# Run from base dir as:
# >> python -m floral.main task@_global_=<TASK>
# check the task directory to see what tasks are available.
#
# To check how the config is resolved:
# >> python -m floral.main --cfg all --resolve
#
---
defaults:
  - _self_
  - method@_global_: floral   # default training method package
  - task@_global_: synthetic_linear  # task package (NOTE: can override default method config)
  - extras@_global_: none  # this package adds flexibility to mix extra cfgs with some tasks and methods
  - override hydra/job_logging: disable_hydra_logging  # use flwr logger instead

# Use '/scratch/$USER' as IO dir if detected as $SCRATCH, otherwise use current dir
scratch_dir: ${oc.env:SCRATCH,.}
data_dir: ${oc.env:DATA_DIR,${scratch_dir}}/data
# Putting output_dir in /scratch introduces some weird behavior in sweeps due to
# cluster config (in our cluster, each partition has its own /scratch.)
output_dir: ${oc.env:OUTPUT_DIR,.}/outputs
# If False, sweeps will terminate if a history file with the same name already exists
overwrite_sweep: False
# If True, all sweep run files except history will be cleared after completion of run
clear_sweep_run_files: True

# High-level args (should be overriden from command line)
experiment: experiment
identifier: identifier
task_dir: "id=${identifier}"

# Simple hydra configs, check conf/hydra for more
hydra:
  run:
    dir: ${output_dir}/${experiment}/${task_dir}
  sweep:
    dir: ${output_dir}/${experiment}
    subdir: ${hydra.job.override_dirname}
  sweeper:
    params: ???  # should be filled by task/sweeper package

# These should be filled at runtime (do not change)
task: ???
method: ???
extras: ???
logdir: ???

# Logger confid args
max_logfiles: 3
loglevel: DEBUG

# helper args
show_cfg: False
wandb: False

# Task-specific args (most should be overridden by task and method packages)
num_rounds: 10
round_timeout: null
local_epochs: 1
deterministic: True
seed: 0
dataloader:
  num_workers: 0
batch_size: 32
test_batch_size: 512
lr: 0.1
weight_decay: 0.0
continue_training: False

# Data split args
train_proportion: 0.8  # for synthetic datasets
val_proportion: 0.0  # for synthetic and flwr datasets
validation_mode: False  # for tff datasets (val split is predetermined)
unseen_clients: 0.0  # a ratio or exact number of testing clients (unseen during training)

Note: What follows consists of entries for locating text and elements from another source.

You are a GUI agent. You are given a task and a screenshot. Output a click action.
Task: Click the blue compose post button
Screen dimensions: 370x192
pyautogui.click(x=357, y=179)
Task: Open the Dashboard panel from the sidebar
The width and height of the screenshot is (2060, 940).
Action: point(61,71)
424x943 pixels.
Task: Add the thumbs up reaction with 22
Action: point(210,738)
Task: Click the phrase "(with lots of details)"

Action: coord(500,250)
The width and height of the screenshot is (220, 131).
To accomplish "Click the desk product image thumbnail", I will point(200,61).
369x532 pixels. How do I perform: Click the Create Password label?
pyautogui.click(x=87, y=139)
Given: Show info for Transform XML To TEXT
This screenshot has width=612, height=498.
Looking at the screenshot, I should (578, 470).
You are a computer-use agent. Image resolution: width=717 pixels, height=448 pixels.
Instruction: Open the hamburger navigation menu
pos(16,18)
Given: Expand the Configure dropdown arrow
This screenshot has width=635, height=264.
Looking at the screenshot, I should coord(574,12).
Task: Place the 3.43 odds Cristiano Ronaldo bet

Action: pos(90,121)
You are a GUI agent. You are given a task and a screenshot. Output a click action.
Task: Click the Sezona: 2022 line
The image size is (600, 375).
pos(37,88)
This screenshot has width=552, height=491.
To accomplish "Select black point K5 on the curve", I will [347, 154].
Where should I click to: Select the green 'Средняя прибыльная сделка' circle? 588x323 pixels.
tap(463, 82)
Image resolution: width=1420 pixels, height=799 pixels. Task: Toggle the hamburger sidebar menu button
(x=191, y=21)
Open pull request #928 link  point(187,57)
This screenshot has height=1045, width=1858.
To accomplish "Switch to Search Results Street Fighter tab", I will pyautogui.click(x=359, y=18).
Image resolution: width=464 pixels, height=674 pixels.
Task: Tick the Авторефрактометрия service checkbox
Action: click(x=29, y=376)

# Allows for extra user-specified private_modules without breaking the original method
extra_private_modules: []

# Method-dependent model instantiation is in floral.training.utils
model: ???

# Datasets are in floral.dataset (mainly handled by task package)
dataset: ???

# Method-dependent param groups are defined in floral.training.utils
# NOTE: Requires param groups for instantiation.
optimizer:
  _target_: torch.optim.SGD
  lr: ${lr}
  weight_decay: ${weight_decay}

global_optimizer:
  _target_: torch.optim.SGD
  lr: 1.0

# Loss functions should be declared in the config
loss_fn:
  _target_: torch.nn.MSELoss

# This is an empty regularizer as a template (see conf/method/floral for an example)
regularizer:
  _target_: floral.training.utils.Regularizer
  regularizers: {}

# This is a helper interface class that contains all the training-specific methods
# Base trainer's args are often defined at the global level.
trainer:
  _target_: floral.training.Trainer
  local_epochs: ${local_epochs}
  loss_fn: ${loss_fn}
  regularizer: ${regularizer}

# Default Flower Client
client:
  _target_: floral.client.FlowerClient

# Default Flower Strategy with weighted average metrics aggregation
strategy:
  _target_: floral.server.strategy.FedAvgBase
  fraction_fit: 1.0
  fraction_evaluate: 1.0
  evaluate_metrics_aggregation_fn:
    _target_: floral.server.strategy.get_metrics_aggregation_fn
  fit_metrics_aggregation_fn:
    _target_: floral.server.strategy.get_metrics_aggregation_fn
  # Opts for our version of FedAvg, which should be filled at runtime
  global_model: ???
  global_optimizer: ???
  save_path: ???
  continue_training: ${continue_training}

# It is important to choose these carefully depending on your system's resources and memory
client_resources:
  num_cpus: 1
  num_gpus: 0
  # XXX
  # num_cpus: 4
  # num_gpus: 1
  # XXX

ray_init_args:
  # Don't connect to an existing ray cluster, create a new one instead
  # If you connect to an existing Ray cluster, then flower will create as many actors as can fit (given resources).
  # This is fine as long as the Ray cluster was created ONLY for this run. Otherwise, it will be messy,
  # and Ray will need to manage clients from different runs simulatneously with more actors than necessary.
  address: local
  # Below are the default `ray_init_args` from Flower source code
  ignore_reinit_error: True
  include_dashboard: False

keep_ray_initialized: False